The most common causes that may lead to iron-deficiency anemia are:

  • Low protein diet (e.g. vegetarian diet)
  • Hypermenorrhea (profuse menstrual flow)
  • Gastrointestinal bleeding (ulcers, esophageal varices)
  • Malabsorption (Celiac disease, Crohn's disease)
  • Blood donations
  • Bariatric surgery that may reduce iron absorption (gastric resection, etc.)
  • Intestinal parasites (Necator americanus, Ancylostoma duodenale, etc.)

What are the main symptoms for iron-deficiency anemia?

Moderate anemia may cause symptoms such as:

  • Fatigue
  • Headache
  • Dyspnea (shortness of breath)
  • Irritability

If the lack of iron progresses even more, and suppose a serious depletion of oxygen transportation to the cells, the next symptoms may be seen:

  • Dizziness
  • Faint
  • Pallor
  • Palpitations
  • Difficulty or inability to carry out daily physical activities

A severe iron-deficiency anemia not properly treated may lead to heart failure.

How is iron-deficiency anemia detected?

The best way to detect this type of anemia, apart from the related symptoms, is by a blood test.

In case of anemia, hemoglobin levels are always below normal rate: below 13 g/dl in men, below 12 g/dl in women, and below 11 g/dl in children between 6 months and 6 years of age.

In addition to low hemoglobin levels, the blood test might also show:

  • Low hematocrit levels
  • Low MCV (Mean Corpuscular Volume or microcytosis): less than 80 fl
  • Low MCHC (Mean Corpuscular Hemoglobin Concentration or hypochromia): less than 32 g/dl
  • Low MCH (Mean Hemoglobin Concentration): less than 27 pg
  • High RDW (Red Cell Distribution Width)

According to these results, iron-deficiency anemia can also be classified as microcytic and hypochromic anemia.

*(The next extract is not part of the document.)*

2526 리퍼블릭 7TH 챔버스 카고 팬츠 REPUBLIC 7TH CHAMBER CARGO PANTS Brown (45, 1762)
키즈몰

Additionally, since there are low iron stores in the body, ferritin will also be decreased below 10 ng/ml (sometimes with levels close to 0).

If there are high levels of eosinophils (eosinophilia), it can suggest that the cause of the anemia is parasitic.

What is the recommended treatment?

Iron-deficiency anemia is treated with iron supplements such as ferrous sulfate orally at doses of 400 to 600 mg daily. This treatment can increase hemoglobin levels by 1-2% after 6 days.

Other supplements that can be used are:

  • Ferrous fumarate
  • Carbonyl Iron

In severe cases, when there is a continuous loss of blood or absorption impairment from the gastrointestinal tract, iron can be given intravenously (iron dextran).

How can I prevent iron-deficiency anemia?

To avoid iron-deficiency anemia, an adequate intake of iron in the diet is necessary. Top iron-rich foods include:

  • Meat: beef, chicken, turkey or pork (liver, kidneys, brain and heart).
  • Nuts: pistachios, almonds, walnuts.
  • Vegetables: spinach, kale and Swiss chard.
  • Shellfish: clams and cockles.
  • Legumes: lentils, beans or chickpeas.

In breastfeeding children, breast milk does not contain enough iron for the child. For that reason, sometimes is necessary to use iron supplements.